→ Descripción del ejercicio
Extrae del material siguiente cada línea que contenga la cadena "Select" y cópiala íntegra.

→ Material proporcionado
#####

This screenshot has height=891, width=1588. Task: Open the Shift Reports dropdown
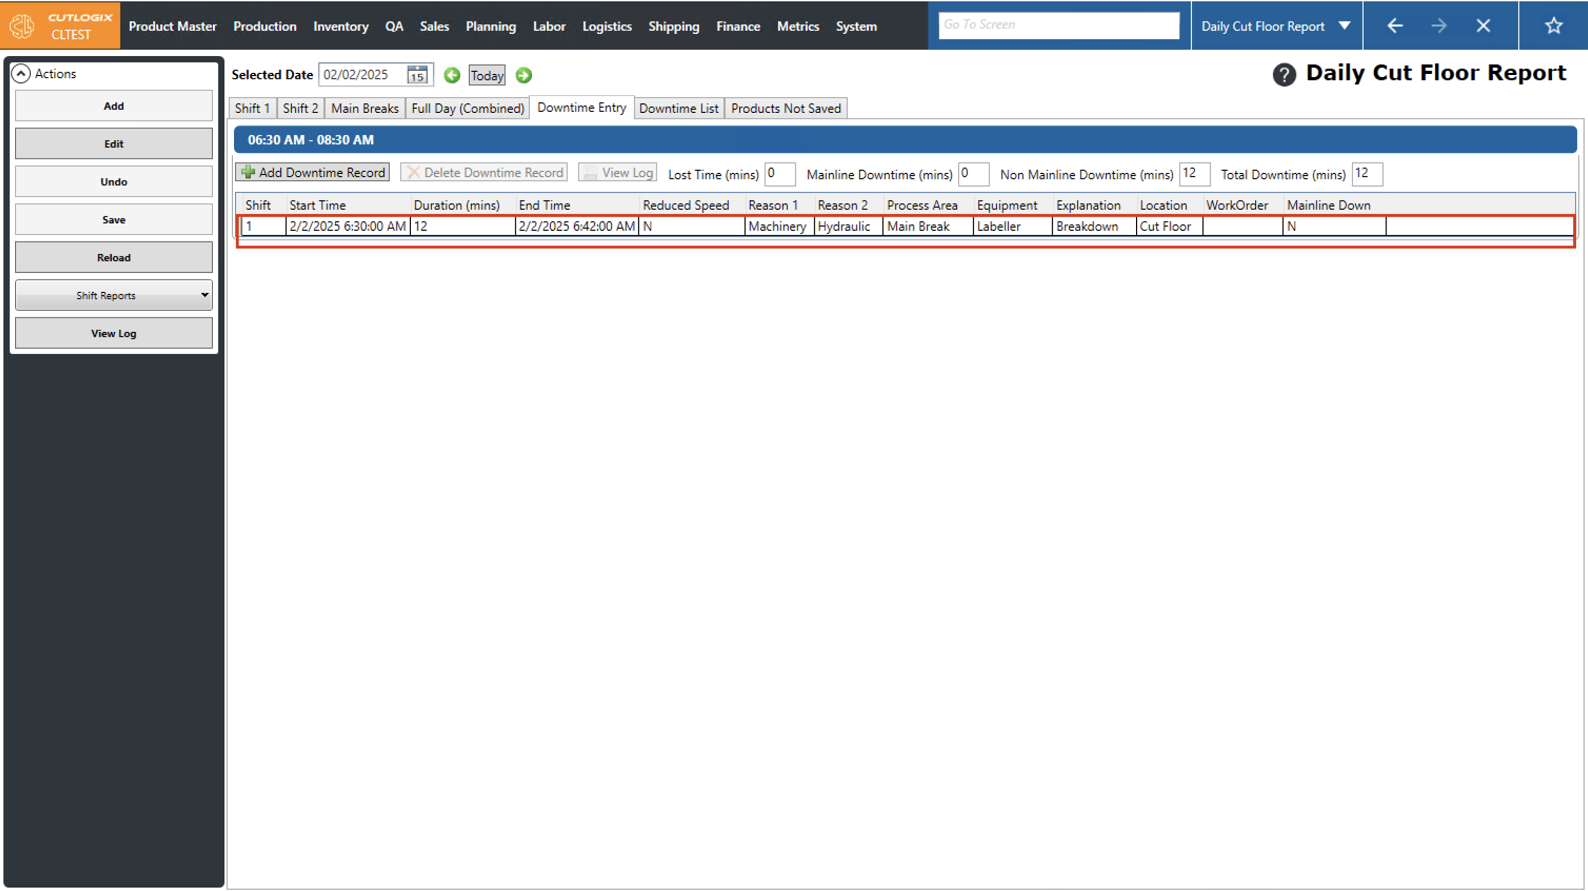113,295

#####

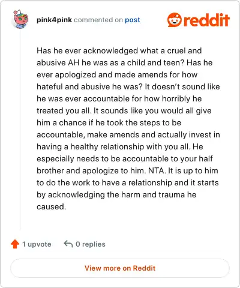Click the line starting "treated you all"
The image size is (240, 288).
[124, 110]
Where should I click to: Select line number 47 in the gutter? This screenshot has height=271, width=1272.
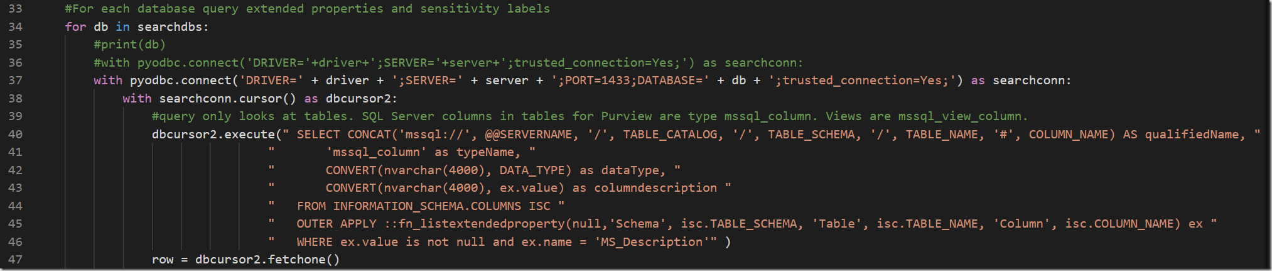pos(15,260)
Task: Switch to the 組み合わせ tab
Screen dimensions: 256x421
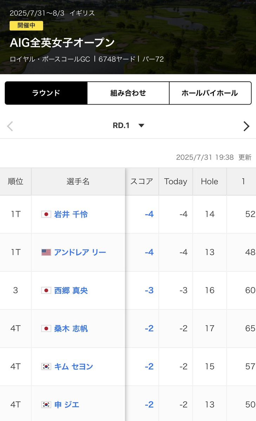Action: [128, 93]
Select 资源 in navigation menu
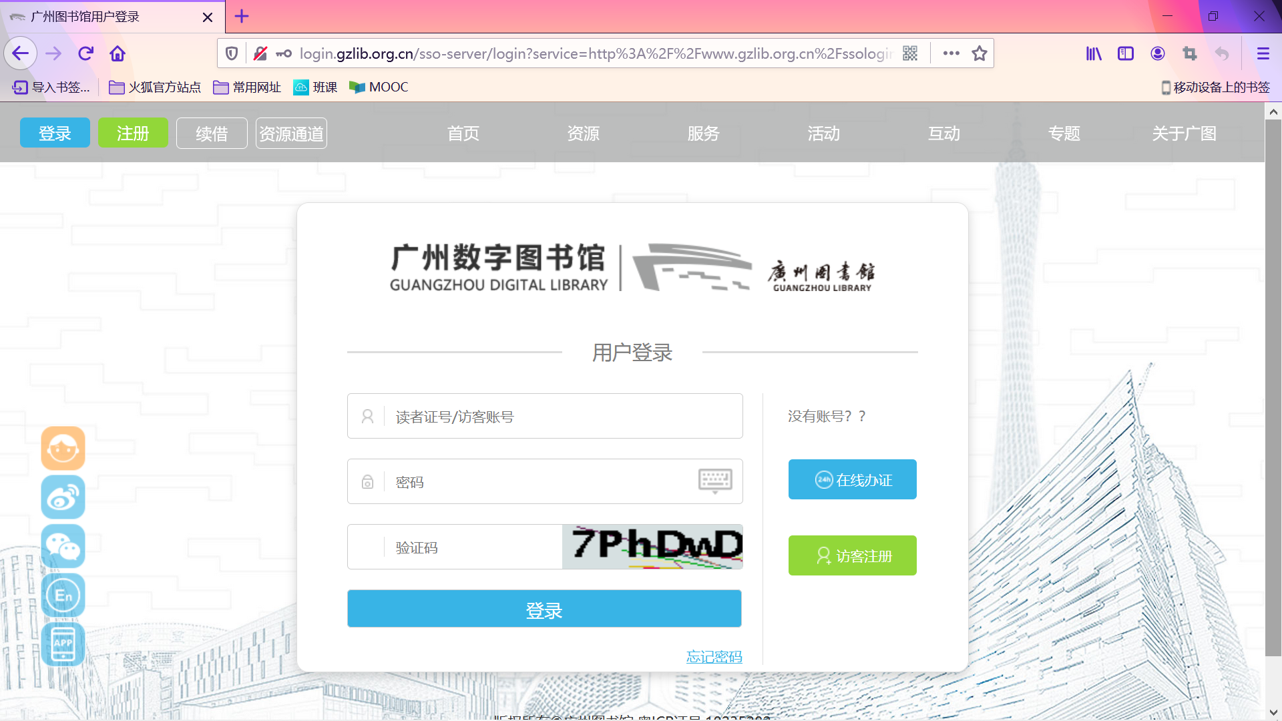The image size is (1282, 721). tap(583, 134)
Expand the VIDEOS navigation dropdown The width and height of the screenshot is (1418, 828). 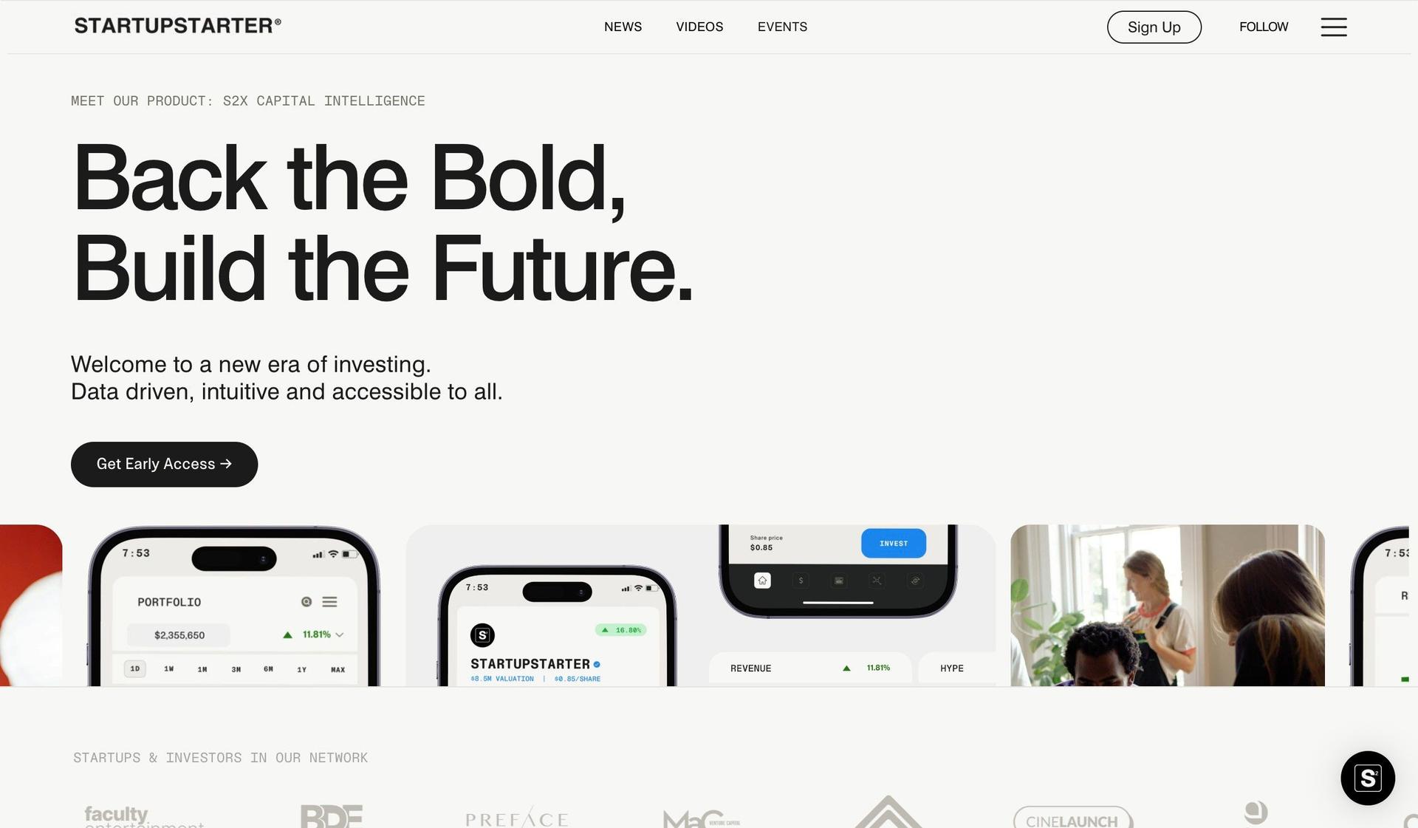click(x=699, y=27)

#####

→ Solución del ejercicio
Where should I click to: Select line number 47 in the gutter? This screenshot has height=271, width=1272.
Select 资源 in navigation menu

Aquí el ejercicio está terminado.